In 1973, the same year that Graham, profoundly uneasy over the Watergate crimes of the President he had most befriended, Richard Nixon, began to pull back from overt partisanship, a new generation of evangelical preachers—dismayed by a Supreme Court ruling against a segregationist religious educational institution, Bob Jones University—rushed to fill the vacuum by becoming the vanguard of the “New Right.”

Jerry Falwell, Pat Robertson, and their ilk exerted their new-found political strength on the broadest possible front—not just “culture war” issues such as abortion but also matters with far less of a clear moral component, such as the Panama Canal Treaty—matters that Graham would have been far more reluctant to weigh in on, even before he had not been burned by his association with Nixon. In the past year, evangelical conservatives have not only become soiled by backing Trump--who has not even met the character tests they applied so rigorously (and yes, rightly) to Bill Clinton--but by supporting Judge Roy Moore for the Senate.

In the end, Graham may have been more important for what he was not—what other evangelicals all too easily became—than for what he actually represented:

*He was not Elmer Gantry, all too readily addicted to the flesh. The “Graham Rule”—i.e. not to be alone in a room with a woman not one’s wife—has been given additional currency in the past few years by one of its professed adherents, Vice-President Mike Pence. But Graham’s zeal to avoid even the appearance of temptation did not stop there. According to Nancy Gibbs and Michael Duffy’s 2007 biography, The Preacher and the Presidents, Graham had other associates traveling with him on the road case his room first, to ensure that “no overeager fan or tabloid bait” was there already.

*He did not lay his hands on donor contributions. Not only immune to the sexual temptations that might have led him to succumb to blackmail attempts, but also personally frugal, Graham was doubly armed against living high off the donations that came his way. But a newspaper article rich in innuendo led him to require all his employees--and him—to publicly disguise their salaries. 

*He did not incite hatred against minorities.

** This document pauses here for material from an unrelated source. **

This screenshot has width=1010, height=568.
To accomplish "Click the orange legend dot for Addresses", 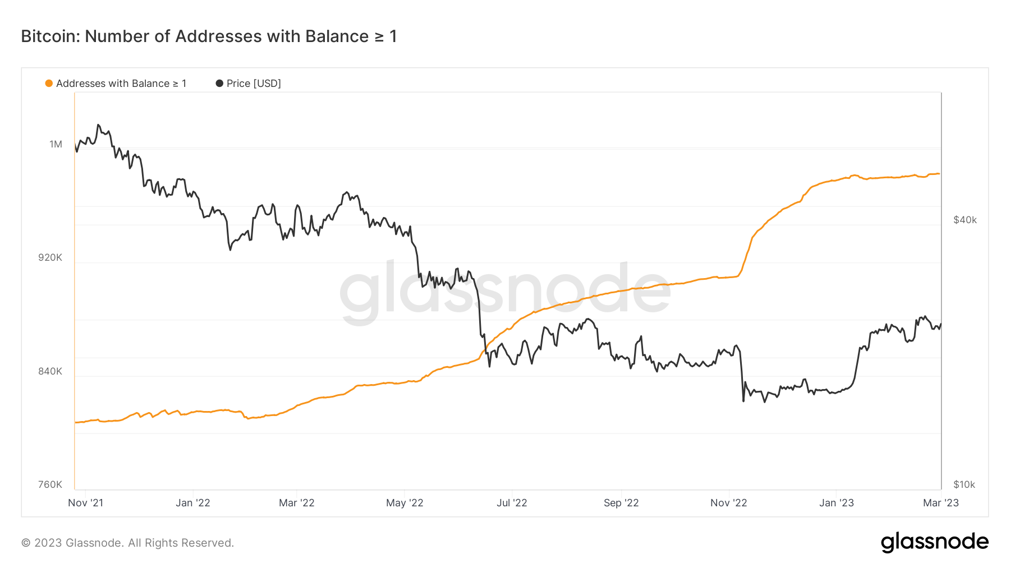I will click(x=49, y=84).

The same could not be said about son Franklin, who, after 9/11, darkly warned about the “wicked” religion of Islam, and then, two years later, as the U.S. plunged into its Iraq quagmire, said bluntly that “the God of Islam is not the same God” worshiped by Christians and Jews.

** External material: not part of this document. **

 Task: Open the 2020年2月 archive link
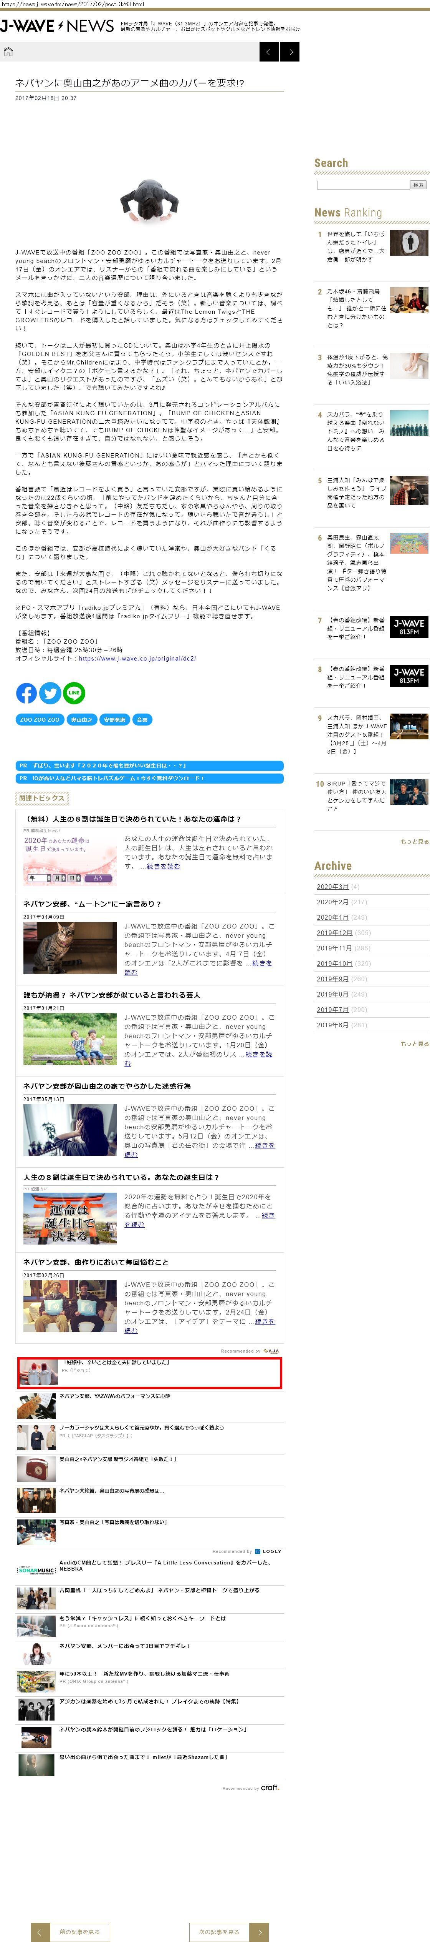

The skills and failings that Graham displayed as he ascended to a wider stage can best be appreciated by setting him against two other preachers who vaulted to a position of prominence in the Fifties: Archbishop Fulton J. Sheen and Dr. Martin Luther King Jr. 

While Graham helped found one of the principal intellectual forums for evangelicalism, Christianity Today, his own preaching was not designed to reach listeners at an intellectual level. In contrast, Sheen frequently referred to philosophers in his talks, so that audiences had the various sense, through him, that they had wrestled with serious critiques of their faith before embracing it again.

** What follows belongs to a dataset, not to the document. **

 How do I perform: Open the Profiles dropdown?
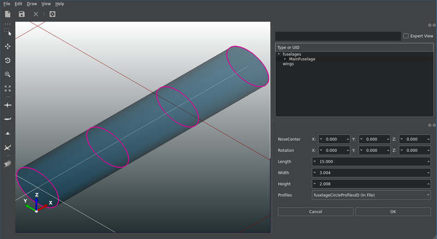(x=371, y=195)
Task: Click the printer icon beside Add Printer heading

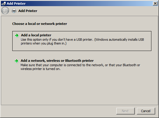Action: (14, 11)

As for King, he was “able to maintain his distance, his prophetic distance, from power and from the lures of power,” noted Rev. Randall Balmer, a historian of American religion, on the PBS documentary series God in America. His willingness to cooperate with the White House on civil-rights legislation had its limits; but his unwillingness to simply go along with whatever it asked actually increased his leverage, as both Democrats John F. Kennedy and Lyndon Johnson knew they had to come through for him.

The loneliest position he may ever have taken might have been his full-throated, uncompromising opposition to the Vietnam War—a move that not only earned LBJ’s wrath but split the civil-rights movement. 

It is inconceivable that the Rev. Graham would have risked anything of similarly high import. He aimed for the broad middle of American spiritual life, a ground that shifted and split due to the culture wars even before he retired.